= Chris Bromham =

British actor

Chris Bromham (born 20 July 1957 in Skewen), is a Welsh motorcycle stunt performer. Bromham is the current World Record holder of the motorcycle jump obstacle record, having jumped over 18 double-decker buses (beating the previous record of 14), and in the same jump a new distance record of 208 feet, on 29 August 1983 riding a KTM 500 Motocross at Norman Park, Bromley, England.

==Biography==
The youngest of seven born in the coal mining village of Skewen, Bromham was educated at Coedffranc Primary School, and then Dwr-y-Felin Comprehensive School. Having found his talent with motorcycles, he took a series of jobs while honing his skills, including delivery work at the Co-op and surface work with the National Coal Board.

===Career===
Bromham began to practice motorcycle stunt jumping after watching Evel Knievel perform at London's Wembley Stadium in 1976. He found a talent for riding and jumping motorcycles and trained himself part-time to become a stunt performer. His first public performance was in 1977, performing at the Clevelly Art Festival in Devon, which led to a dual career as both stuntman and show performer. His first major film appearance was in the 1981 British film Riding High starring motorcycle stunt performer Eddie Kidd as Dave Munday, where Bromham was a stunt double for two of the film's characters.

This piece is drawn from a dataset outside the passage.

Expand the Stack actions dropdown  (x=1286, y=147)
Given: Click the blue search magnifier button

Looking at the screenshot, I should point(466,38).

In 1981, Bromham jumped 28 cars in a world record attempt at Swansea Airport. After returning from a New Zealand tour in 1982, he established two world records on 29 August 1983 at Bromley, Kent, one with a distance of 208 ft and the other an obstacle record of clearing 18 double-decker buses at a distance of 196.3 ft.

In 1984 Bromham worked alongside actor Rex Smith as one of the motorcycle jump sequence stuntmen on the American TV series Street Hawk, and later purchased one of the original modified Street Hawk motorcycles used in the television series, after which he attempted another world record. Following its failure, he practised further and on 31 August 1986 at the Royal Victoria Dock, London established a world record by jumping 20 lorries and another world record for 241 ft distance.

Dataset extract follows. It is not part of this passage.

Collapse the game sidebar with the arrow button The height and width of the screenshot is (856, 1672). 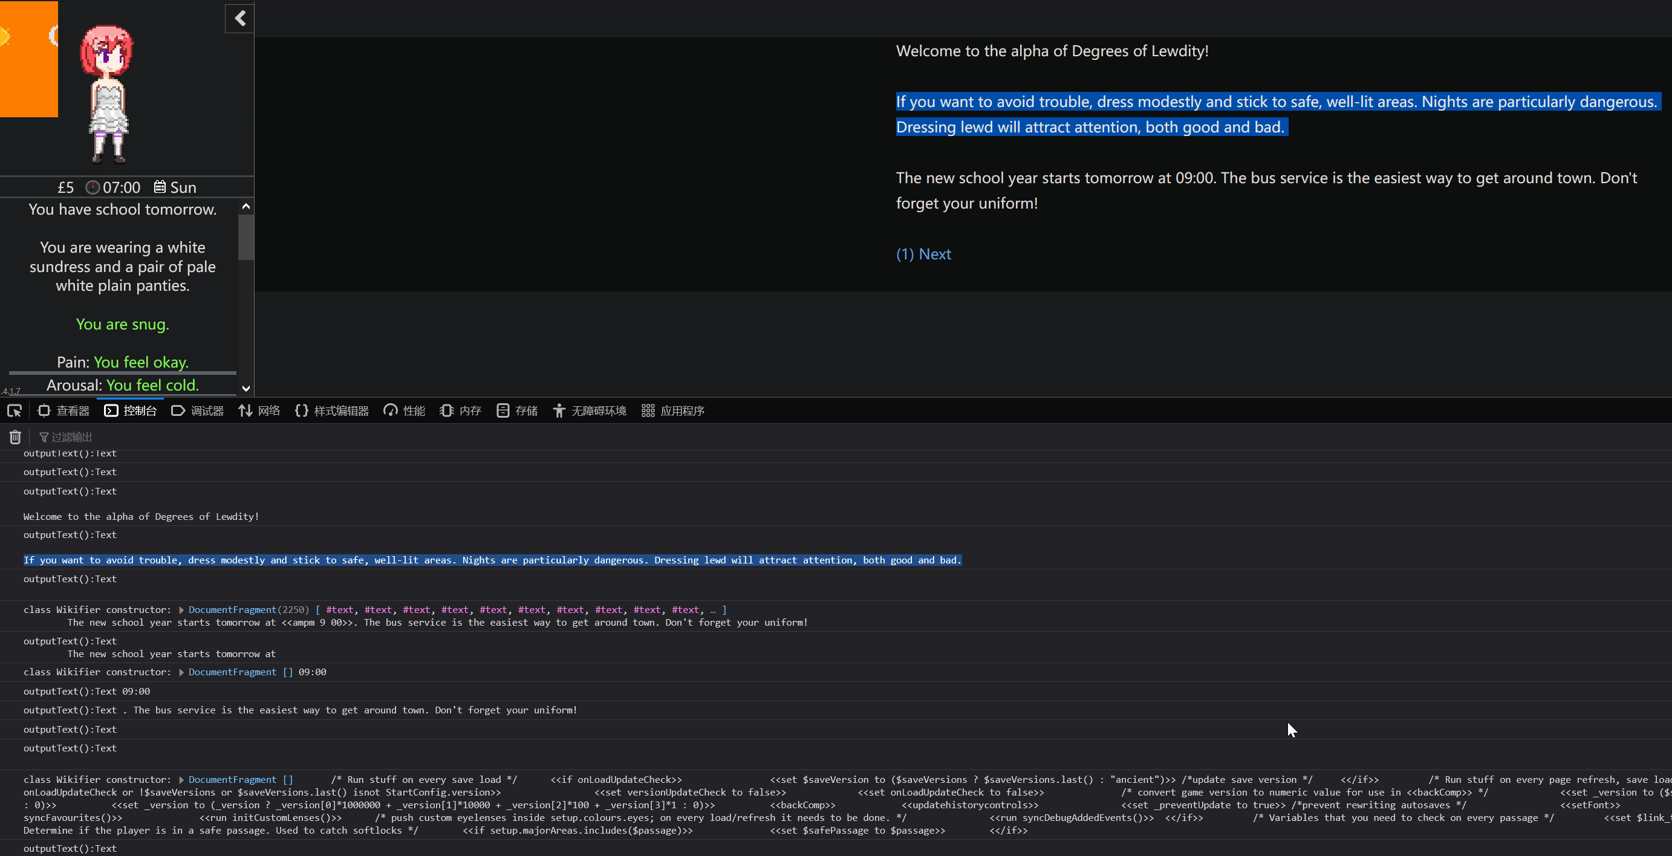click(x=240, y=18)
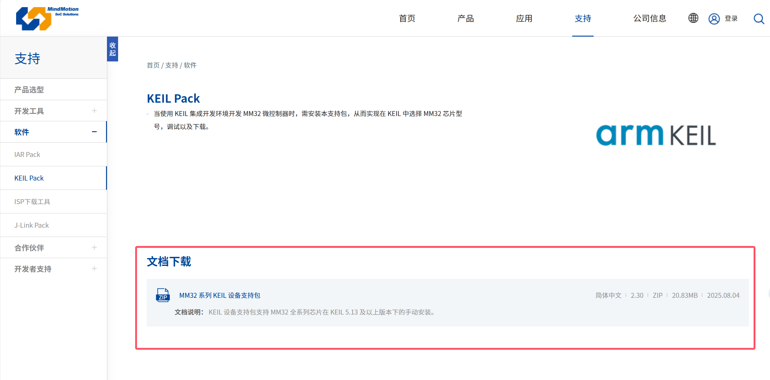Open the language globe icon

tap(693, 18)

After completing another New Zealand tour, Bromham jumped 14 single-deck buses back in Britain in 1988 to beat Knievel's previous record. For that stunt, he was costumed as Cy-Clone, a costumed robot Bromham created with television producer Mike Young.

===Personal life===
Following his 1981 tour, Bromham met his first wife Donna, a New Zealander, whom he married on 8 August 1983. The couple have two daughters, Natalie (born 1988) and Natasha (born 1991), who joined Chris's son Shane. On 19 July 1992 Donna, his wife, was struck down and killed by an unsecured road Safety vehicle whilst walking along a pavement on her way back from a local shop with her two young daughters by her side, the youngest still in her pram. Bromham married his current wife Anna-Marie on 7 August 1997; the family live in Swansea.

Bromham is a model maker. he has produced a full-size replica of H G Wells' The Time Machine and built a scale model of Campbells' Bluebird K7.